Instructions for the task: Rewrite the lines below as a Markdown table with two columns, "No." for the row number and "Text" for the line, and leave out the blank lines.

Data section:
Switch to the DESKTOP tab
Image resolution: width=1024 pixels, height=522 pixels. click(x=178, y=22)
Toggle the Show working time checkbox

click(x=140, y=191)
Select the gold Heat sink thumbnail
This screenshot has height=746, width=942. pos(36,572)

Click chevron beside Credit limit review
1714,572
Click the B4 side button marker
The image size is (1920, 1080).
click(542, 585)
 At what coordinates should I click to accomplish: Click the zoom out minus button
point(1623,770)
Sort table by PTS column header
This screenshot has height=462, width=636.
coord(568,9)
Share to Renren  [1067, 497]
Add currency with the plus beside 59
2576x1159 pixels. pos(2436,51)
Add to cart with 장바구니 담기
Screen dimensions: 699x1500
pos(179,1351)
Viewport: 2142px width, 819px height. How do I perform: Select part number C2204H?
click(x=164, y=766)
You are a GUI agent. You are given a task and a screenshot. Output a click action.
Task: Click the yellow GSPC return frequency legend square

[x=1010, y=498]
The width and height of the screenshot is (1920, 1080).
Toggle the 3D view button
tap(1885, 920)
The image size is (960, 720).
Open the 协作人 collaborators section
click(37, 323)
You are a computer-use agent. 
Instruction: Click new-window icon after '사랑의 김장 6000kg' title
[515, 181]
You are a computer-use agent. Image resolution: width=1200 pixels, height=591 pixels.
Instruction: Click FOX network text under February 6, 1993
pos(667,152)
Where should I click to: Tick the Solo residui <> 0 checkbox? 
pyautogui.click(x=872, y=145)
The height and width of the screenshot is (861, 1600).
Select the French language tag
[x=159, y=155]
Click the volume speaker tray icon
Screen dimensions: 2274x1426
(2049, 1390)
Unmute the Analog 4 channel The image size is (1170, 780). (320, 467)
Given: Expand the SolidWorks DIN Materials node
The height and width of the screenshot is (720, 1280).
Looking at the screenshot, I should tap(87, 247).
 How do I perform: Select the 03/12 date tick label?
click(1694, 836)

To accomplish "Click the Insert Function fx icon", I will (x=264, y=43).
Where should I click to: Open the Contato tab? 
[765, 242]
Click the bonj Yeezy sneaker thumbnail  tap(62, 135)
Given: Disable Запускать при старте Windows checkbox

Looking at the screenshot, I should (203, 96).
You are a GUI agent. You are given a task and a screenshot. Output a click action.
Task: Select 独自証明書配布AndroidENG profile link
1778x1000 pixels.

Result of the task:
| No. | Text |
|---|---|
| 1 | Switch to the DESKTOP tab |
| 2 | Image resolution: width=1024 pixels, height=522 pixels. click(x=178, y=22) |
| 3 | Toggle the Show working time checkbox |
| 4 | click(x=140, y=191) |
| 5 | Select the gold Heat sink thumbnail |
| 6 | This screenshot has height=746, width=942. pos(36,572) |
| 7 | Click chevron beside Credit limit review |
| 8 | 1714,572 |
| 9 | Click the B4 side button marker |
| 10 | The image size is (1920, 1080). |
| 11 | click(542, 585) |
| 12 |  At what coordinates should I click to accomplish: Click the zoom out minus button |
| 13 | point(1623,770) |
| 14 | Sort table by PTS column header |
| 15 | This screenshot has height=462, width=636. |
| 16 | coord(568,9) |
| 17 | Share to Renren  [1067, 497] |
| 18 | Add currency with the plus beside 59 |
| 19 | 2576x1159 pixels. pos(2436,51) |
| 20 | Add to cart with 장바구니 담기 |
| 21 | Screen dimensions: 699x1500 |
| 22 | pos(179,1351) |
| 23 | Viewport: 2142px width, 819px height. How do I perform: Select part number C2204H? |
| 24 | click(x=164, y=766) |
| 25 | You are a GUI agent. You are given a task and a screenshot. Output a click action. |
| 26 | Task: Click the yellow GSPC return frequency legend square |
| 27 | [x=1010, y=498] |
| 28 | The width and height of the screenshot is (1920, 1080). |
| 29 | Toggle the 3D view button |
| 30 | tap(1885, 920) |
| 31 | The image size is (960, 720). |
| 32 | Open the 协作人 collaborators section |
| 33 | click(37, 323) |
| 34 | You are a computer-use agent.  |
| 35 | Instruction: Click new-window icon after '사랑의 김장 6000kg' title |
| 36 | [515, 181] |
| 37 | You are a computer-use agent. Image resolution: width=1200 pixels, height=591 pixels. |
| 38 | Instruction: Click FOX network text under February 6, 1993 |
| 39 | pos(667,152) |
| 40 | Where should I click to: Tick the Solo residui <> 0 checkbox?  |
| 41 | pyautogui.click(x=872, y=145) |
| 42 | The height and width of the screenshot is (861, 1600). |
| 43 | Select the French language tag |
| 44 | [x=159, y=155] |
| 45 | Click the volume speaker tray icon |
| 46 | Screen dimensions: 2274x1426 |
| 47 | (2049, 1390) |
| 48 | Unmute the Analog 4 channel The image size is (1170, 780). (320, 467) |
| 49 | Given: Expand the SolidWorks DIN Materials node |
| 50 | The height and width of the screenshot is (720, 1280). |
| 51 | Looking at the screenshot, I should tap(87, 247). |
| 52 |  How do I perform: Select the 03/12 date tick label? |
| 53 | click(1694, 836) |
| 54 | To accomplish "Click the Insert Function fx icon", I will (x=264, y=43). |
| 55 | Where should I click to: Open the Contato tab?  |
| 56 | [765, 242] |
| 57 | Click the bonj Yeezy sneaker thumbnail  tap(62, 135) |
| 58 | Given: Disable Запускать при старте Windows checkbox |
| 59 | Looking at the screenshot, I should (203, 96). |
| 60 | You are a GUI agent. You are given a task and a screenshot. Output a click action. |
| 61 | Task: Select 独自証明書配布AndroidENG profile link |
| 62 | 1778x1000 pixels. |